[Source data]
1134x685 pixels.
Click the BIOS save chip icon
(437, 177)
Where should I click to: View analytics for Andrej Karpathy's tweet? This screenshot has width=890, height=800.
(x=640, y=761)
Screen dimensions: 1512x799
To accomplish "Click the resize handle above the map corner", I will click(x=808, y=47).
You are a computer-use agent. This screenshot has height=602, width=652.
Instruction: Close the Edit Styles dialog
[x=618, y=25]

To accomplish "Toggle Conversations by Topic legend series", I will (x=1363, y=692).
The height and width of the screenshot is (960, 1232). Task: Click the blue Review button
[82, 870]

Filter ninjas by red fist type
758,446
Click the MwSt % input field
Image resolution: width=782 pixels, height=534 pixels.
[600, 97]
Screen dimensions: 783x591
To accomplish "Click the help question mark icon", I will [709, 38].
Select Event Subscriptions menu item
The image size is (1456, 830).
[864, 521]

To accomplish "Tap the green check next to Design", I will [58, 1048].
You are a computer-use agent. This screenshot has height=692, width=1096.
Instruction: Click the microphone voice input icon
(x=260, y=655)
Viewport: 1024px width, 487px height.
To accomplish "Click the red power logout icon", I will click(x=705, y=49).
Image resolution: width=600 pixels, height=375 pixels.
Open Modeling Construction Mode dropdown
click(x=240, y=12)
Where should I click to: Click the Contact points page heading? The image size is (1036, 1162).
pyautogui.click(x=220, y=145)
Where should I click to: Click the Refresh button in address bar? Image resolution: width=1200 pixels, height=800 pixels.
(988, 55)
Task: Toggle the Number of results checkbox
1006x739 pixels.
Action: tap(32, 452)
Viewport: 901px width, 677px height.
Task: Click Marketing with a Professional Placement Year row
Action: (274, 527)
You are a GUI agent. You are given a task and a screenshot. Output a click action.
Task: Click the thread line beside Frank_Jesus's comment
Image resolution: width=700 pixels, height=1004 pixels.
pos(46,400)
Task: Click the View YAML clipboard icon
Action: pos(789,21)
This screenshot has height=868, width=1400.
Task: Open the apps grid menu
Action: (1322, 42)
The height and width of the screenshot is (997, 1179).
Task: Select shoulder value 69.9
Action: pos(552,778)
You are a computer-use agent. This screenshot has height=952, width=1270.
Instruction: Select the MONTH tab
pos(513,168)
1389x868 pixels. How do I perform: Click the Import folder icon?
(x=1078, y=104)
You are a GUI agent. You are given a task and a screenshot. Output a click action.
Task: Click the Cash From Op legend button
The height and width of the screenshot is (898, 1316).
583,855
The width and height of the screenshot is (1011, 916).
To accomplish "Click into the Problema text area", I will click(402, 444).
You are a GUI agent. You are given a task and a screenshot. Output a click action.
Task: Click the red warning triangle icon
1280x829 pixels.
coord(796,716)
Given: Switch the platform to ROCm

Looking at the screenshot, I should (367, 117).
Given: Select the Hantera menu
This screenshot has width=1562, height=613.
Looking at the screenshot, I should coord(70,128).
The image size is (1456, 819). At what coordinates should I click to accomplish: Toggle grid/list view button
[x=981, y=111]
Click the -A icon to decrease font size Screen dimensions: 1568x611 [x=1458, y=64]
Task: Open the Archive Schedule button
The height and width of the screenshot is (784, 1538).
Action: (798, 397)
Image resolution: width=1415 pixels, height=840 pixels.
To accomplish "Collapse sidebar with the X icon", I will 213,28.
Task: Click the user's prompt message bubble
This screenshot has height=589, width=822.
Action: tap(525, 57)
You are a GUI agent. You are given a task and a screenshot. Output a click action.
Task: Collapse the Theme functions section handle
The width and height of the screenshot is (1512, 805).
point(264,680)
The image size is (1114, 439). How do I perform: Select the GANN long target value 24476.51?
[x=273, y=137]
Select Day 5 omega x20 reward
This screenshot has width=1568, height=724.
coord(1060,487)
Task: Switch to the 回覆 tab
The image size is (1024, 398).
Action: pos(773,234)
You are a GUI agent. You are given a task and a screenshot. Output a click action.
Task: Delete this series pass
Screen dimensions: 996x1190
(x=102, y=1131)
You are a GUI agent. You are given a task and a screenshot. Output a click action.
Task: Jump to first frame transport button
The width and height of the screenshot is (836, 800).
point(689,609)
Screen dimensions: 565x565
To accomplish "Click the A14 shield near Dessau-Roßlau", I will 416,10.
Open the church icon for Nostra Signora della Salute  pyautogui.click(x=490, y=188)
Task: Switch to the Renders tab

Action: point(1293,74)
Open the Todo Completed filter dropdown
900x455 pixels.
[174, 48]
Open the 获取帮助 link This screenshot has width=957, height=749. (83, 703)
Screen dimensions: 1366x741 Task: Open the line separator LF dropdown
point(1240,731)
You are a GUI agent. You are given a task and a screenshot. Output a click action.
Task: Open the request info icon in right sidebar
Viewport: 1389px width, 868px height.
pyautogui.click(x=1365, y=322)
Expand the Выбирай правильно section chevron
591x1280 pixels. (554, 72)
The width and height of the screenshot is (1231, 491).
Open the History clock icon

Instructions for the task ▸ Rewrite the records from the start through the line containing "[x=618, y=25]", keeping every line, requests included. Multiply each coordinate in the answers by 2.2 and round to whole numbers, with halves rounded up.

Exercise output ▸
1134x685 pixels.
Click the BIOS save chip icon
(961, 389)
Where should I click to: View analytics for Andrej Karpathy's tweet? This screenshot has width=890, height=800.
(x=1408, y=1674)
Screen dimensions: 1512x799
To accomplish "Click the resize handle above the map corner", I will click(x=1778, y=103).
You are a computer-use agent. This screenshot has height=602, width=652.
Instruction: Close the Edit Styles dialog
[x=1360, y=55]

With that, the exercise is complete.